Collected data =>

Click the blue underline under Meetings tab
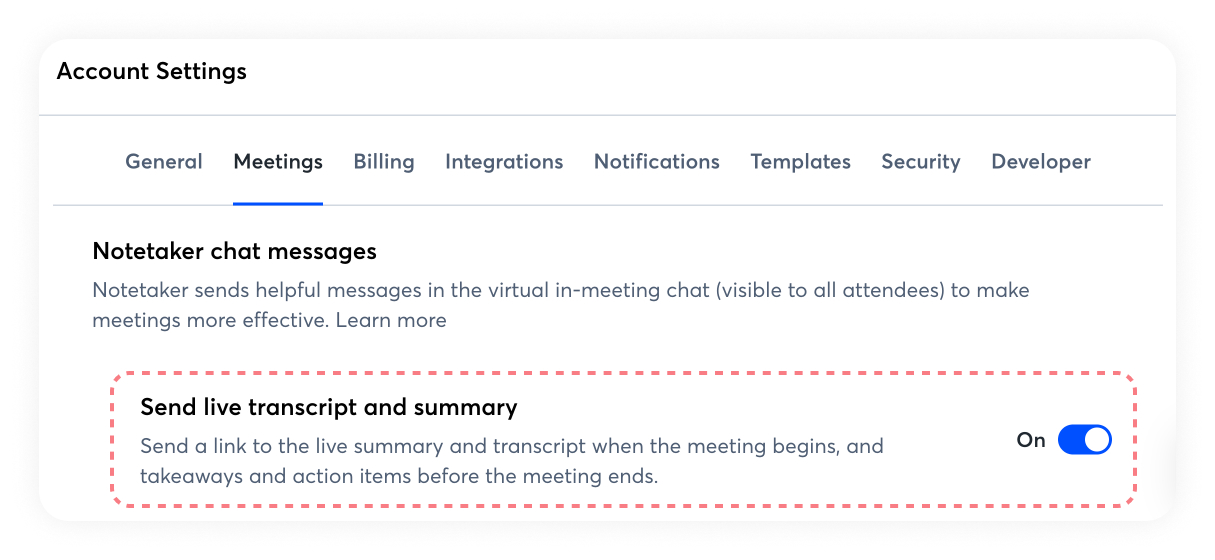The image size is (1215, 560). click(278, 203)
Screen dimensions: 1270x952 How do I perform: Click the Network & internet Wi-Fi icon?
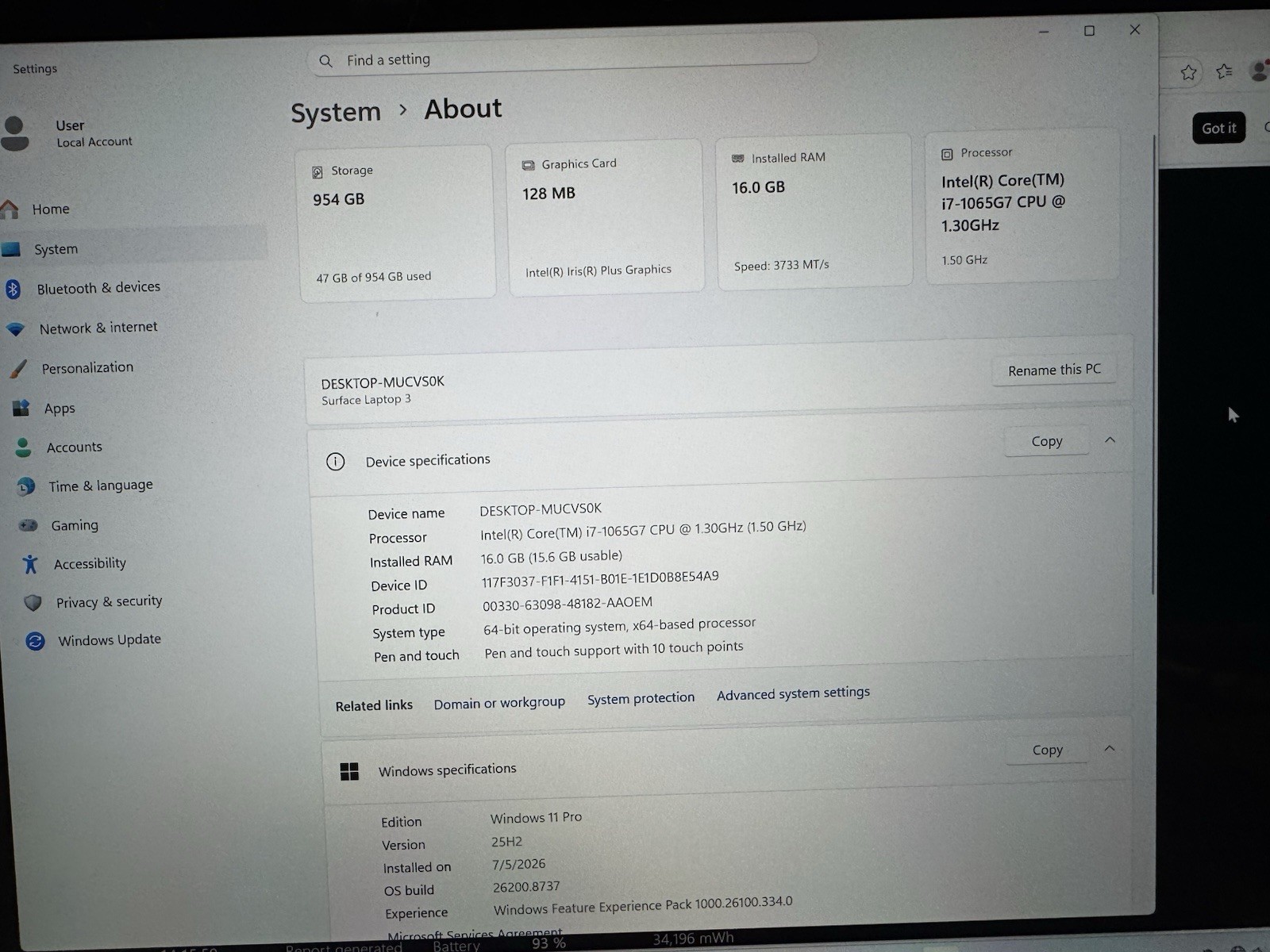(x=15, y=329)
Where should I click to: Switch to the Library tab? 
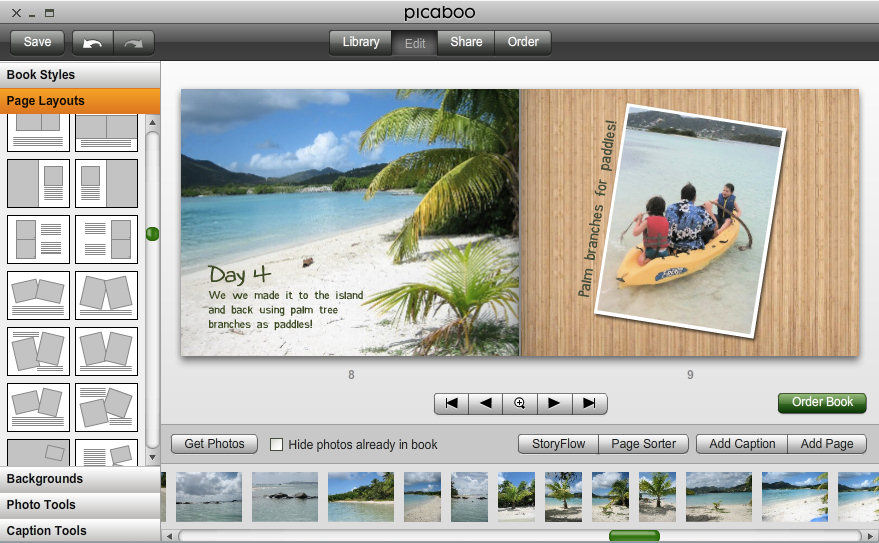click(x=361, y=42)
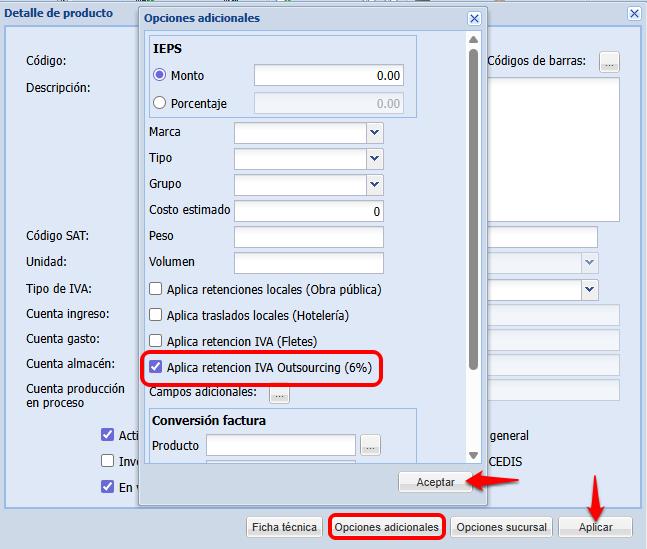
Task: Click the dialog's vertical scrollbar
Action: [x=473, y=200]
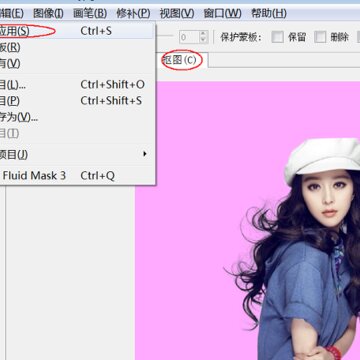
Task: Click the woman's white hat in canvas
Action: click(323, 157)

YOUR INSTRUCTIONS => An exact copy of the lines from the one with "Screen dimensions: 1270x952" through the end of the entries above, both included, is the whole answer. It contains no pictures.

REPLY TO THE TASK =>
Screen dimensions: 1270x952 How do I perform: Click the Network & internet Wi-Fi icon?
(x=15, y=329)
Where should I click to: Switch to the Library tab? 
click(x=361, y=42)
Task: Click the dialog's vertical scrollbar
Action: [x=473, y=200]
Task: Click the woman's white hat in canvas
Action: click(323, 157)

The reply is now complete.